Vai ter três andares, 11 apartamentos e uma “vista de sonho”. Em Mindelo, no concelho de Vila do Conde, está a ser construído um edifício habitacional a apenas 50 metros da zona dunar, em cima da faixa de proteção costeira. A obra, que tinha sido chumbada pela Agência Portuguesa do Ambiente (APA), foi licenciada pela Câmara de Vila do Conde, apesar de violar o atual Programa da Orla Costeira (POC) Caminha-Espinho.

Perante a decisão, moradores e ambientalistas reclamam o avançar da obra, assim como a APA, que assegura ao Porto Canal, que está a “avaliar a eventual nulidade do ato administrativo de aprovação” da construção em causa.

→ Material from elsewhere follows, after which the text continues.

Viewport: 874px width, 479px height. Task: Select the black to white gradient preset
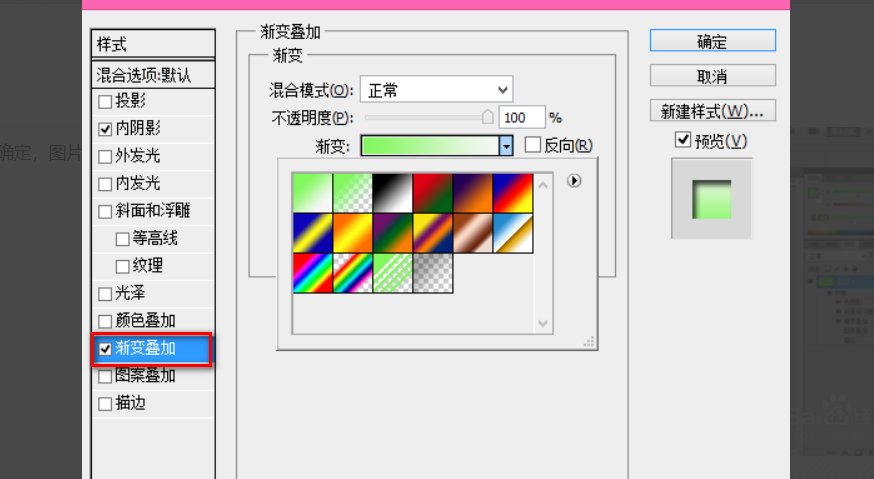pos(392,192)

Apesar disso, a Câmara de Vila do Conde mantém-se segura da decisão e escuda-se nos timings do licenciamento da obra. De acordo com a autarquia, “o empreendimento em causa não carecia, à data da aprovação da operação urbanística requerida, de um parecer prévio da Agência Portuguesa do Ambiente, dado estar fora da margem do mar”. A obra foi licenciada pelo município em abril de 2022.

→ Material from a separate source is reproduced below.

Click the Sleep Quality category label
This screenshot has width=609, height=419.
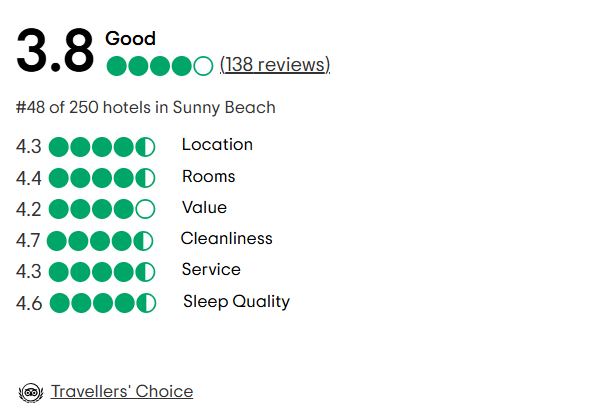click(x=237, y=302)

A questão é que o parecer da APA já tinha sido emitido, em janeiro de 2021, e era negativo. Segundo a Agência Portuguesa do Ambiente, “verificou-se que o local de implantação da construção estava classificado pela planta de síntese do POC Caminha-Espinho como área de aplicação regulamentar dos Planos Municipais de Ordenamento do Território (PMOT) e zona de risco”.

Porto Canal

Empreendimento de luxo localiza-se na Rua Fernando Pessoa, em Mindelo, Vila do Conde

“As informações da Câmara de Vila do Conde e da APA não coincidem”

Perante as incoerências da informação disponibilizada pelo município e pela APA, e numa tentativa de proteger a zona costeira, os moradores decidiram unir-se pela defesa da região, através da associação “Amigos de Mindelo”, que há vários anos luta pelos interesses da população.

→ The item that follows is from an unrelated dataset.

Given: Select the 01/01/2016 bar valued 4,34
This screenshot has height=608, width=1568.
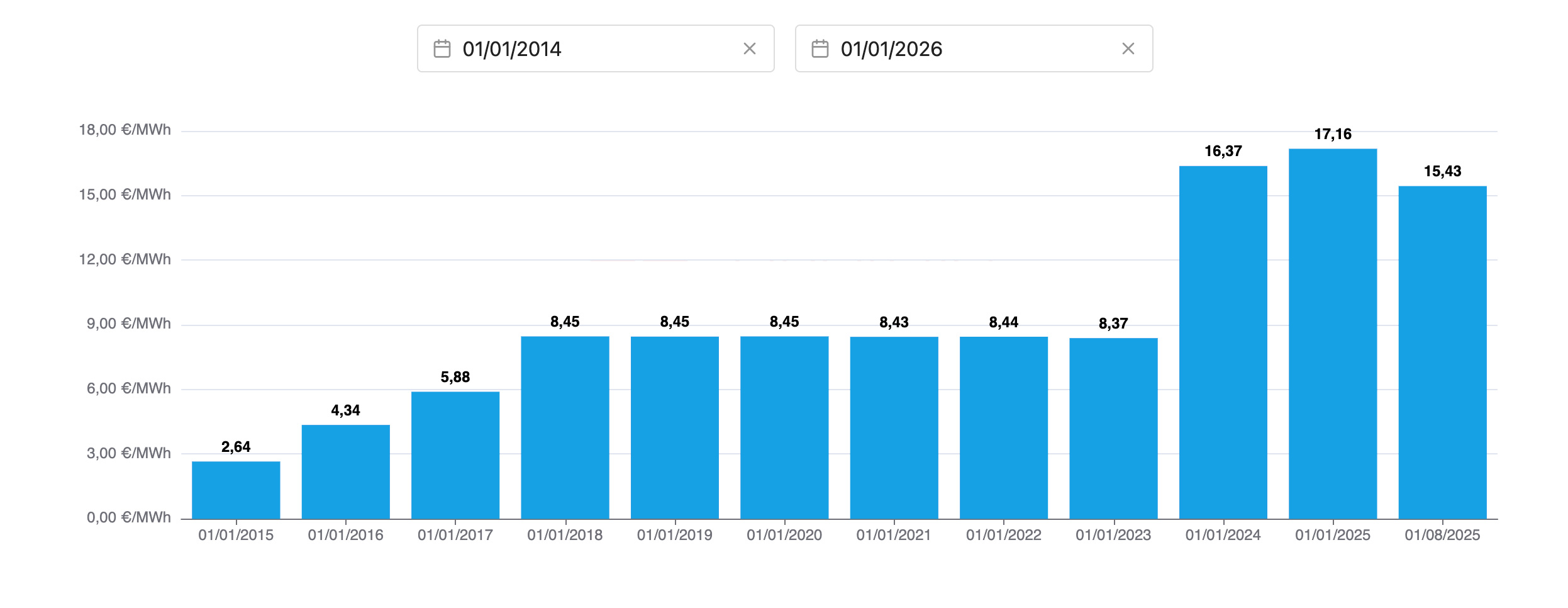Looking at the screenshot, I should pyautogui.click(x=345, y=472).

Em entrevista ao Porto Canal, Joana Silva, membro da associação, explica que “as informações que a Câmara Municipal de Vila do Conde deu não coincidem com as da Agência Portuguesa do Ambiente”.

Os moradores mostram-se ainda preocupados com os riscos da obra, que vai ficar exposta aos perigos do mar. “As previsões indicam que o mar está a subir e estamos a colocar em causa o uma proteção natural que devia existir”, explica Joana Silva.

“Sabemos que já existem prédios ao lado, mas foram construídos numa legislação mais antiga”, afirma ainda a responsável da associação. Na mesma rua existem vários empreendimentos habitacionais, restaurantes e outros serviços.

Mas as críticas não ficam por aqui. No local vários moradores expressam o desagrado pelo avançar da obra. “É uma falta de respeito, fazem os planos e não servem para nada”, lamenta um dos habitantes, que prefere não se identificar por medo de represálias.